Comment la France s’organise-t-elle pour les migrants ?

– Vendredi 11 mars 2016 –

Des milliers de migrants arrivent et veulent s’installer en Europe occidentale, surtout en Allemagne ou en Suède. Ils hésitent à venir en France, qui a mauvaise réputation à leurs yeux à cause de la crise économique et parce qu’ils craignent un accueil xénophobe. Mais qu’organise la France pour les accueillir ?

L’an dernier, le ministre français de l’Intérieur a nommé un « Coordinateur national de l’accueil des réfugiés ». L’Union européenne avait convenu d’un plan de répartition des migrants qui arrivent en Grèce et en Italie. Le coordinateur est chargé de s’entendre avec les différentes villes françaises qui proposent ou à qui on demande d’héberger des migrants. Il a fait un premier bilan :  jusqu’à présent seules quelques centaines de personnes sont arrivées en France ; C’est très peu, puisque les  villes françaises ont mis à disposition 5 200 logements et ont prévu d’accueillir 32 000 personnes en deux ans.

En fait, le mécanisme de répartition des migrants convenu entre pays européens ne fonctionne pas : les migrants qui arrivent en Grèce préfèrent aller par leurs propres moyens dans le pays de leur choix, plutôt que d’attendre dans un « hotspot » que leur dossier soit traité.

Par ailleurs, les villes françaises proposent de grands logements, destinés aux familles. Or, ce sont surtout des hommes seuls qui viennent en France. Selon le coordinateur, ils ont des profils très différents : certains sont très diplômés (ingénieurs, médecins), d’autres sont commerçants ou agriculteurs, et d’autres encore n’ont aucun diplôme. Mais, il ajoute que « tous veulent participer à la richesse nationale ».

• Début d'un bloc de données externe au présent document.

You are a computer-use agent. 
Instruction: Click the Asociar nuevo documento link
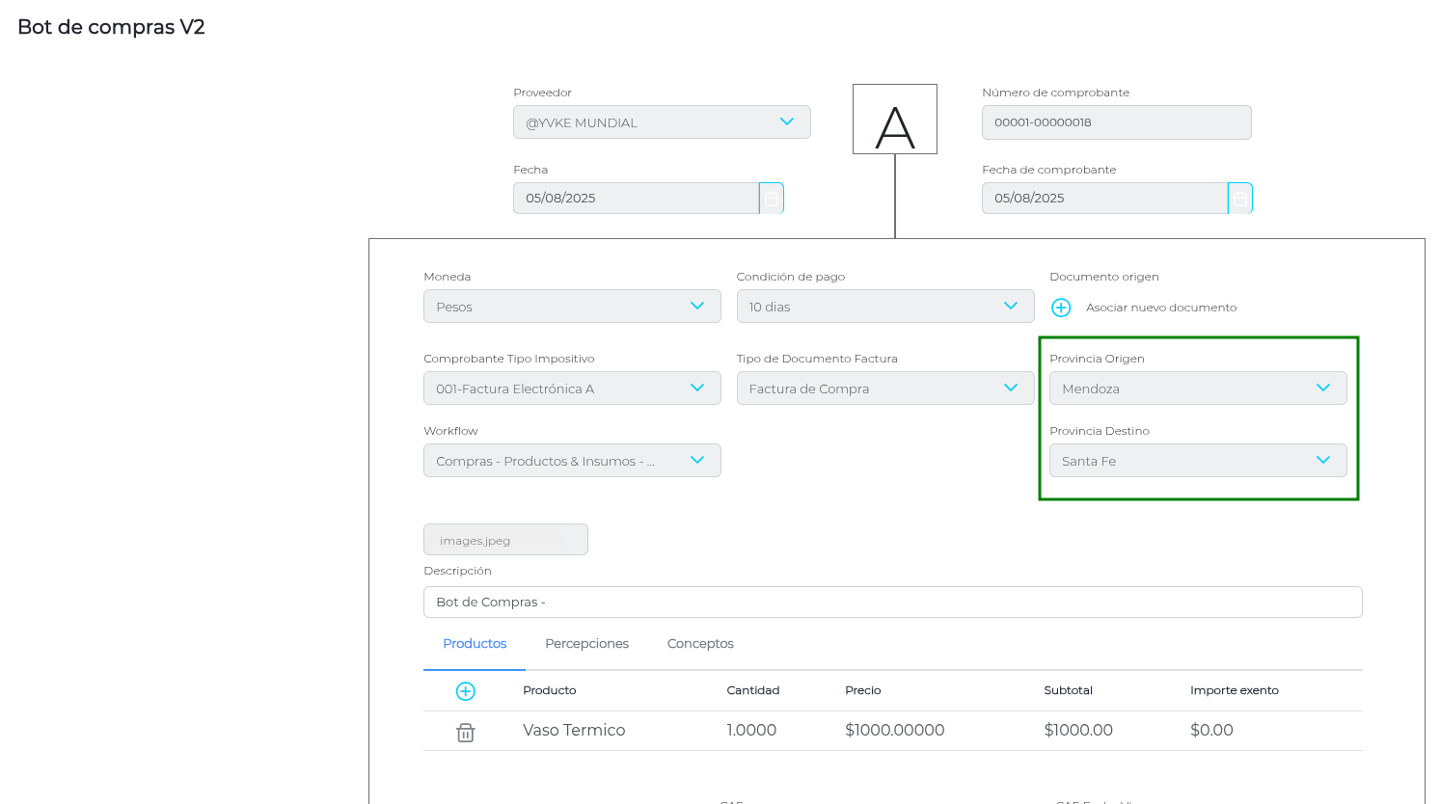point(1161,307)
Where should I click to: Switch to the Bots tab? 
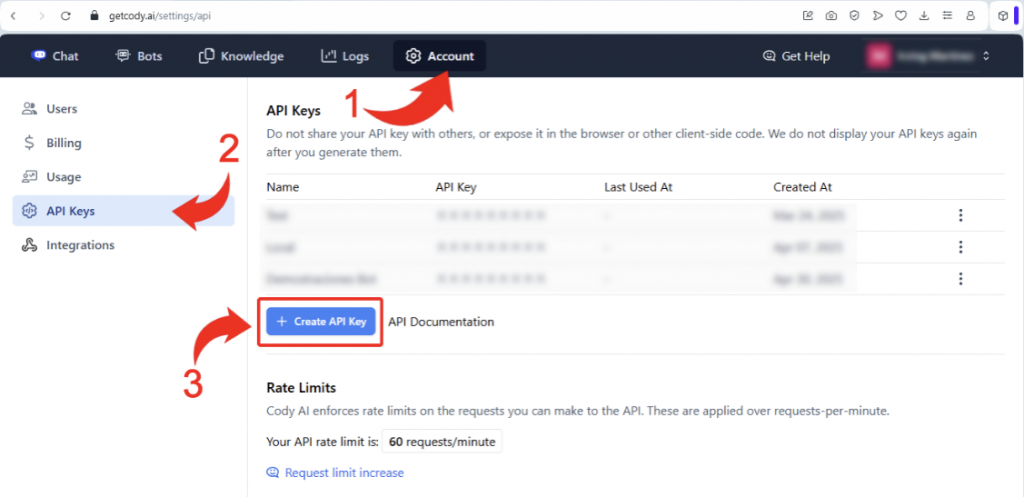coord(138,56)
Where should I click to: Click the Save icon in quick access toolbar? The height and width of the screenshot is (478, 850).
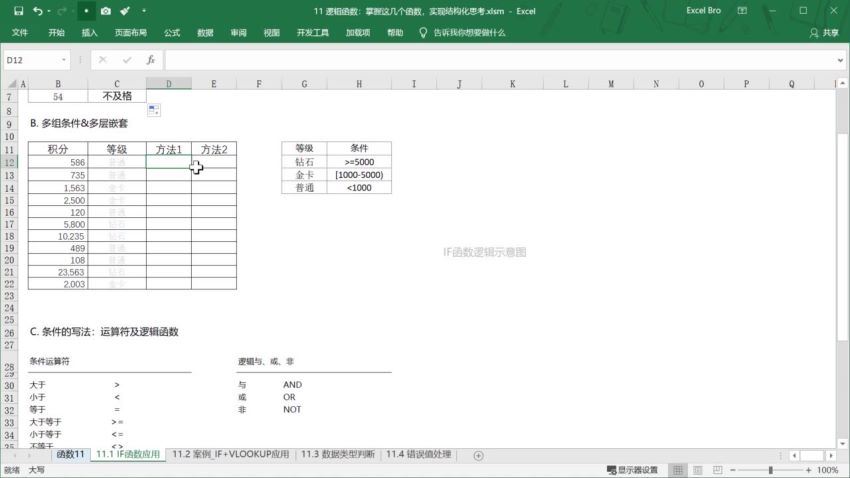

Il existe 102 « centres d’accueil et d’orientation »  partout en France. Ils ont été créés à l’automne 2015 pour mettre à l’abri les migrants en transit qui tentent de rejoindre le Royaume-Uni. Certains de ces centres — qu ‘il était initialement prévu de fermer à la fin de la période hivernale — vont rester ouverts. Le gouvernement souhaite que les migrants de la « jungle de Calais », qui est en cours de destruction, s’y installent.

Et puis à Grande Synthe, près de Dunkerque, les candidats qui veulent partir au Royaume-Uni s’organisent aussi. Des associations y ont construit des cabanons en bois, mais l’Etat estime que ce camp de Grande Synthe n’est pas aux normes de sécurité et veut que les migrants se rendent dans un camp surveillé et fermé.